• Source excerpt:
Amazon's counterfeit problem has received a ton of press coverage of late, from this outlet and others, and the company warned investors of counterfeits for the first time in its latest annual report.
"Last year alone, our proactive efforts prevented more than 1 million suspected bad actors from opening Amazon seller accounts and blocked more than 3 billion suspected bad listings," Amazon wrote in the blog post.
With over $230 billion in annual revenue and more than 647,000 employees, Amazon is experiencing the weight of responsibility that comes with that level of market influence.
The company touted that it pays a $15 an hour minimum wage, more than double the federal minimum. And Amazon reiterated its commitment to be "net zero" carbon by 2040 and run on 100% renewable energy by 2030, in response to critics who say the company lacks concrete renewable energy goals. Amazon said it would continue providing cloud services to big oil companies, despite recent opposition, to help "make their legacy businesses less carbon intensive and help them accelerate development of renewable energy businesses."
On the issue of workplace diversity, Amazon said it prioritizes equal pay and that it's pushing for the passage of the Equality Act. As CNBC previously reported, Amazon's most senior executives are mostly white men, and CEO Jeff Bezos has only one female on his S-Team, a group of his most trusted advisors.

• Recorded information:
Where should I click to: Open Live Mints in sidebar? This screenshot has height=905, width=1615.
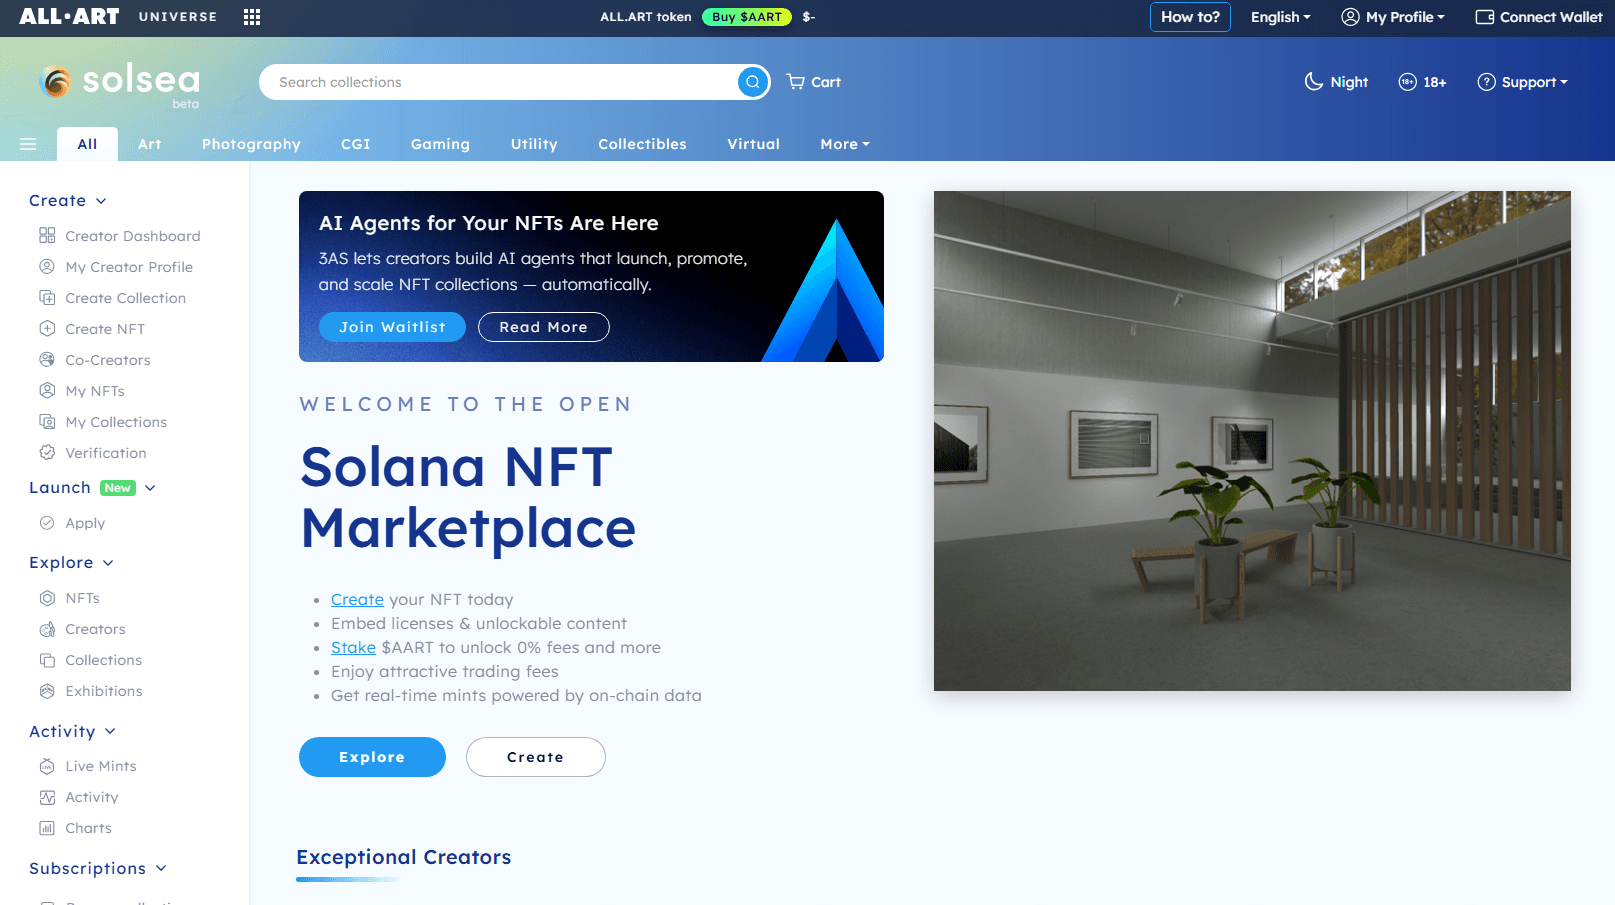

* * *

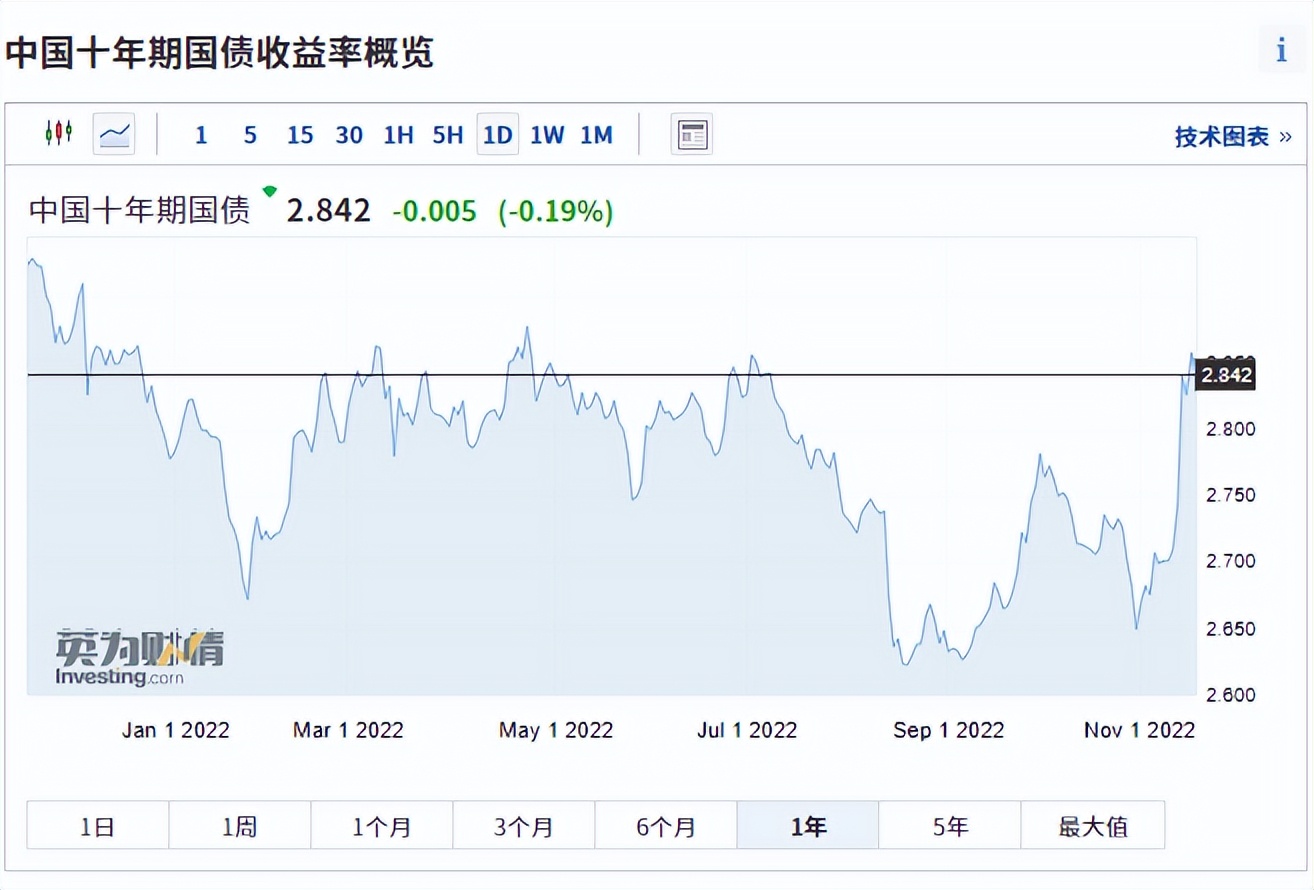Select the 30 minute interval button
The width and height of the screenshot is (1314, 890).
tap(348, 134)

• Requirement 1: List every figure in the Amazon excerpt that is written in numerals, leaving out years, and say what each one measures.
• Requirement 2:
Answer these questions from the Amazon excerpt:
(a) By what year has Amazon committed to be "net zero" carbon?
(b) What legislation does Amazon say it is pushing to pass?
(c) What is the name of the group of Jeff Bezos's most trusted advisors?
• Requirement 3: Rewrite the paragraph of the Amazon excerpt that begins "The company touted" as a short bulleted list that keeps its main facts.
The material above is not needed for anything that follows.

• Response 1:
- More than 1 million: suspected bad actors prevented from opening Amazon seller accounts last year
- More than 3 billion: suspected bad listings blocked last year
- Over $230 billion: Amazon's annual revenue
- More than 647,000: Amazon's employees
- $15 an hour: the minimum wage Amazon pays
- 100%: the share of renewable energy Amazon has committed to run on by 2030

• Response 2:
(a) 2040
(b) The Equality Act
(c) The S-Team

• Response 3:
- Amazon pays a $15 an hour minimum wage, more than double the federal minimum.
- It repeated its commitment to be "net zero" carbon by 2040 and to run on 100% renewable energy by 2030. This responds to critics who say it lacks concrete renewable energy goals.
- Despite recent opposition, it will keep providing cloud services to big oil companies. It says this will help them cut carbon in their legacy businesses and speed up development of renewable energy businesses.